What I will be calling the Bildya
further in this thread, the local cultivar, is in this case the old moroccan genetics mixed with the Leb & Paki. The old cultivars, the true landraces, are probably nowhere to be found anymore, but their genetics are carried on in the Bildya. While the old people do agree that the genetics of their Kif has changed over the years, the cannabinoid/terpens profile still seems to be tuned with their social and recreational use of the plant - CBD is present in ratio around 1:2, and the terroir seems to still express itself through natural selection despite multiple foreign pollen floating around.
Keep in mind that the knowledge that I am getting locally is tied to the place I am. Xaouen is quite different in term of production than the Ketama Region. Here it is more craft work, so you will find a bit different ways of working than most of the products that can be accessed in Europe, which comes from sophisticated & vast operations…
Now that the context is given, let’ s get straight to the point - the RESIN !
Moroccan have been dry sifting since the 70s. The most widespread traditional extraction is made using a bucket and a fabric screen (in the 200 microns range).
The buds, removed from the stems, are put on top of the fabric screen. Some farmers, for the special quality, do not beat the first resin but only gently break the buds by hands. Then come the plastic bag on top, and beating with two wooden sticks, to get the first to the third quality. These beatings you can hear while walking around the mountains…
The bildya seems like of piece of work on its own. While I have seen some 80+ percent resin heads in the first quality from dutch genetics, the bildya hardly gets to 50% with the same technique.
My take on why is that is quite speculative, but I see few factors
- Bildya does not get much water, so the soil is dry, particles fly and gets on the flowers.
- Bildya resins head are tiny, 20-30 microns
- The resin head seem harder to detach without breaking the stem as well.

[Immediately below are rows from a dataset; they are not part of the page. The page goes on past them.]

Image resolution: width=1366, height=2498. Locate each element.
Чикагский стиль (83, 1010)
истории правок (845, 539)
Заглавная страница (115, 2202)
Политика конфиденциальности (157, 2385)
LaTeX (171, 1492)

- due to mostly natural selection and seeded buds, the overall resin content on the plant is not so good in the first place.
Bildya Hash from Amsterdam - aka the Shoe
I have vaporized a couple of times the Bildya. Interestingly, it does smell almost nothing like the final hash. The one I had access to had this sweet - bubblegumish - smell, that is very different than the final hashish, which is more earthy.
The bildya hash itself has some kind of reddish color, darker then other hybrids hash. Of course, depends on the grower and the batch, but overall that s the rule...
I also came upon a very interesting piece of information. As most of you know, local people did not remove the males traditionally. That makes little sense to us, because we know that seed production does decrease the resin and terpens content. I thought before that it was mostly because they needed seeds for the next year, but I was surprised by the quantity of seeds that came out of this pollination, way too much then needed.
Well turns out that the traditional preparation of kif, the flowers mixed with some local tobacco, requires pollinated bractas/calyxes to work with. Non pollinated ones are tiny, and have a different "texture". Because of this technique, when you smoke the kif you find some kind of a woody aftertaste, that also translate in the smoke texture. While I am not specially fond of this particularity of the kif, I have to say that overall it is an excellent product for daily use, and it is been well established to cause very little problems to health, lungs, in this form.